Hiring Programmers - joedavison
http://reprogramming.com/hiring-programmers/

======
mbleigh
_If a programmer cares a lot about money, that is a red flag._

If you're only looking to hire from a pool of early-20s unattached white
males, maybe. Other people may have obligations that make it a requirement to
care a lot about money regardless of whether they are a fantastic programmer.

 _People who call themselves "coders" or "hackers" are likely to be highly
competent...people who call themselves "developers" are generally less
desirable._

I don't find this at all. Someone who calls themself a "coder" or "hacker"
sounds like an 18-year-old who wants to pretend to be Mark Zuckerberg.
"Engineer" and "developer" are pretty interchangeable and I'm likely to use
either to describe myself depending on the conversational context.

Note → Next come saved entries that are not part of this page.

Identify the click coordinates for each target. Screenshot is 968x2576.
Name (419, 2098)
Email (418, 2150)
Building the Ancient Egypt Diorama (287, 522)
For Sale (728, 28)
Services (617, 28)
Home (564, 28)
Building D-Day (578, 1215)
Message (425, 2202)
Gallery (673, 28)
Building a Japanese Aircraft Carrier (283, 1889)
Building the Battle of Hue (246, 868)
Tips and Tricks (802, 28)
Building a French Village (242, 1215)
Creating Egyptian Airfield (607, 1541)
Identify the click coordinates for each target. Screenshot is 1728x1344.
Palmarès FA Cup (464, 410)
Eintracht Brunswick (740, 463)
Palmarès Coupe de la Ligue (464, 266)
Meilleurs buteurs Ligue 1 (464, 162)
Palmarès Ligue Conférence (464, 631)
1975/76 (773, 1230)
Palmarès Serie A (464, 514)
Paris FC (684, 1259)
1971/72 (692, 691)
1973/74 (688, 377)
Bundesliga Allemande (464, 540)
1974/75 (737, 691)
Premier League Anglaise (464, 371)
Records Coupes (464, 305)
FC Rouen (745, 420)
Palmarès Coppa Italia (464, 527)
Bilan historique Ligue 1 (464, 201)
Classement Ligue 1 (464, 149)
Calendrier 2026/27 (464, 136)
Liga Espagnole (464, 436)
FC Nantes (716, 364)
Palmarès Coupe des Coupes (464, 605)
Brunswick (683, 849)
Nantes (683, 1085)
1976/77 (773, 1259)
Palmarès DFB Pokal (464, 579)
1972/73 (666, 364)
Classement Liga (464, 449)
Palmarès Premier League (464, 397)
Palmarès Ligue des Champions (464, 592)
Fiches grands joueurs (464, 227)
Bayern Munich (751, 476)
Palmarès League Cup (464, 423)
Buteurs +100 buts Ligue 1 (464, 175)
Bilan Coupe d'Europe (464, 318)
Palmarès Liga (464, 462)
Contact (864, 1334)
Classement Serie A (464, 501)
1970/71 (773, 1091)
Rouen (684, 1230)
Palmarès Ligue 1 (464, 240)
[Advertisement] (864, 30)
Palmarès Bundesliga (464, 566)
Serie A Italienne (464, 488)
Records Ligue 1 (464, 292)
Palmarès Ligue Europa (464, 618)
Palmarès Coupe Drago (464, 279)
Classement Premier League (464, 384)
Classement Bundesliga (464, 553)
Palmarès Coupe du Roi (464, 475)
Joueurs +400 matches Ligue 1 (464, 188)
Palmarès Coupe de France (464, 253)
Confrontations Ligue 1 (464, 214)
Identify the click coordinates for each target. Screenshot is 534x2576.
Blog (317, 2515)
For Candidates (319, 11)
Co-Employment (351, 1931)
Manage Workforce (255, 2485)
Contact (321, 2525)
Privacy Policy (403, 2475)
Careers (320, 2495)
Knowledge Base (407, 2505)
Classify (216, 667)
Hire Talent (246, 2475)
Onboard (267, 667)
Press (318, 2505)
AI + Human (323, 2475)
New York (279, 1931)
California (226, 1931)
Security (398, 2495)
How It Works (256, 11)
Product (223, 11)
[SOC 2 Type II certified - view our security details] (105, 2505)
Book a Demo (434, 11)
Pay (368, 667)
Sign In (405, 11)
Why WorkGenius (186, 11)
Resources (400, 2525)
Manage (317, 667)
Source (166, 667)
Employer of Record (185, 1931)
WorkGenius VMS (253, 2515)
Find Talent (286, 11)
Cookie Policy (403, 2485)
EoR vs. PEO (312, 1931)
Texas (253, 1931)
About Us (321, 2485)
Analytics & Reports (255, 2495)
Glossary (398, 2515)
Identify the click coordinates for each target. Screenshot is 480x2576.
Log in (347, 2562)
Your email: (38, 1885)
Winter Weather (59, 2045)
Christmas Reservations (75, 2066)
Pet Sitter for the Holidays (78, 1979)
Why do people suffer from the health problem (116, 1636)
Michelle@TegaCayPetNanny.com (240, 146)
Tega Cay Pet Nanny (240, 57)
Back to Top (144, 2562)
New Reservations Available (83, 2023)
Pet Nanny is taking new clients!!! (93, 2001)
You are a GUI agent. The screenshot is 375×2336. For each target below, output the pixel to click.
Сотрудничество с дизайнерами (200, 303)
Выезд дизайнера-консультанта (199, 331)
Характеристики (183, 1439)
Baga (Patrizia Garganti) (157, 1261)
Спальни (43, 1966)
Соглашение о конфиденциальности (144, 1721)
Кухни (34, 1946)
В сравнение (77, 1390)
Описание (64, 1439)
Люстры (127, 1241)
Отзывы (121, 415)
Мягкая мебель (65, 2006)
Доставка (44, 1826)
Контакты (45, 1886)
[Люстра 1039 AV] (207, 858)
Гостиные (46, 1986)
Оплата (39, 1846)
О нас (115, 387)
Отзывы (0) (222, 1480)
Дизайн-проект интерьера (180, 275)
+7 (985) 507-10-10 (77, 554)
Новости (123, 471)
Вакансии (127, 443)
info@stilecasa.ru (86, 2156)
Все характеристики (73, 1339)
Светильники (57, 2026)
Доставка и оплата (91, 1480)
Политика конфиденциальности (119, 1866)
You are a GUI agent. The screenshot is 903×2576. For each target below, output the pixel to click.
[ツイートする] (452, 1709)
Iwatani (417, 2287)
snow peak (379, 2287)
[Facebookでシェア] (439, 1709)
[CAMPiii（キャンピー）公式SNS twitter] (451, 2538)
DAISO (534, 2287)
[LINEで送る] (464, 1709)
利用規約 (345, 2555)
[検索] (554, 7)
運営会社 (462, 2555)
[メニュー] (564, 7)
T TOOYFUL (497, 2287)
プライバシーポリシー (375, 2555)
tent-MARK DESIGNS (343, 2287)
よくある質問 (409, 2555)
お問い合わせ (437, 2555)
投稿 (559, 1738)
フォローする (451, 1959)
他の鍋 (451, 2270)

I don't know of anyone who calls themselves a "programmer." I'm not saying
it's not a term someone should or could use, it's just not something I hear.

 _He’s also now too expensive...$90,000 a year_

I think this might elucidate some of my different perspective. If you live in
Silicon Valley and $90k is too expensive for a programmer, you're not looking
at the top tier of talent. At < $90k in today's market you're going to have to
be very lucky and hire someone junior who grows into someone awesome.